:: EXERCISE DIRECTIONS ::
Return, exactly as written, all lines from the line containing "You are a computer-use agent. Image" to the end of the entries below, with both ends included.

:: EXTRACTED ENTRIES ::
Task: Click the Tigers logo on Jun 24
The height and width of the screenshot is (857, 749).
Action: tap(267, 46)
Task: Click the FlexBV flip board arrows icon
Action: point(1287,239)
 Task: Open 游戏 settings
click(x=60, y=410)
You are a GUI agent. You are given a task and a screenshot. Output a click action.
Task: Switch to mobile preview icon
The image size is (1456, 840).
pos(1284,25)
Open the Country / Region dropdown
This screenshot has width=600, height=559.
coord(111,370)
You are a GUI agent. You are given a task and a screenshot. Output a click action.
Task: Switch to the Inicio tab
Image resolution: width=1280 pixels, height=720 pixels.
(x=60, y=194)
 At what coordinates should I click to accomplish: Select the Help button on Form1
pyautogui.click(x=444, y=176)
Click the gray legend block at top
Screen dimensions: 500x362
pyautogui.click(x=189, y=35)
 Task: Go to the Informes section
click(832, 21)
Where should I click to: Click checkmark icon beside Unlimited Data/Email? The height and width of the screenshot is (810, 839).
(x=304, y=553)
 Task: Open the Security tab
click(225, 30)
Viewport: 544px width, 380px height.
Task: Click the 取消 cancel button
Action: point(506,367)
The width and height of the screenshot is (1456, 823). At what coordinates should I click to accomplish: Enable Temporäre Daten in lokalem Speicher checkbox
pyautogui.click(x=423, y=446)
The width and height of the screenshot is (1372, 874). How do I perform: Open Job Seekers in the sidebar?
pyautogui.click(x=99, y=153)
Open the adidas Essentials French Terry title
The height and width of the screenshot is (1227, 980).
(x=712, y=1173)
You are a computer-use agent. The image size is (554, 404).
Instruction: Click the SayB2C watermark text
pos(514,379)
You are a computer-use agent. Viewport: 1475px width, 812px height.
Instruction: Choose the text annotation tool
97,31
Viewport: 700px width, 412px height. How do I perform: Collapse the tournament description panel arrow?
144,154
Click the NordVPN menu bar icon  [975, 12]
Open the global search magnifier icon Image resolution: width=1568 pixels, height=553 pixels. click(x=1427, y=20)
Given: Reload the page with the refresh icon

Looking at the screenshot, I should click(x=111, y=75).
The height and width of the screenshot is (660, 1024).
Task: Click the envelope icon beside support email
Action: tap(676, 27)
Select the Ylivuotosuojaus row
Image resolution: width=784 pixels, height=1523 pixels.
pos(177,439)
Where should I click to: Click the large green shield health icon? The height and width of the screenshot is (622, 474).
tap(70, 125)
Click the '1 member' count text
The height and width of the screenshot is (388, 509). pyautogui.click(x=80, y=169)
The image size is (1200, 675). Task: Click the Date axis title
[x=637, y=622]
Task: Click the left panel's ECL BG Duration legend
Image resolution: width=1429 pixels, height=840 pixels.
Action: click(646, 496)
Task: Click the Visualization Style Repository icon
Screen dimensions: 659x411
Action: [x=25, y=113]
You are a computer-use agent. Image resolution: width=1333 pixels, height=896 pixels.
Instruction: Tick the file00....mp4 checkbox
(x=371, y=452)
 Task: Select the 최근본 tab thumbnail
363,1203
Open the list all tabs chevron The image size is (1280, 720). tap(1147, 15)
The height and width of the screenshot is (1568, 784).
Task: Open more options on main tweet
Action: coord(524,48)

:: FINISHED TASK ::
You are a computer-use agent. Image resolution: width=1333 pixels, height=896 pixels.
Instruction: Tick the file00....mp4 checkbox
(x=371, y=452)
 Task: Select the 최근본 tab thumbnail
363,1203
Open the list all tabs chevron The image size is (1280, 720). tap(1147, 15)
The height and width of the screenshot is (1568, 784).
Task: Open more options on main tweet
Action: coord(524,48)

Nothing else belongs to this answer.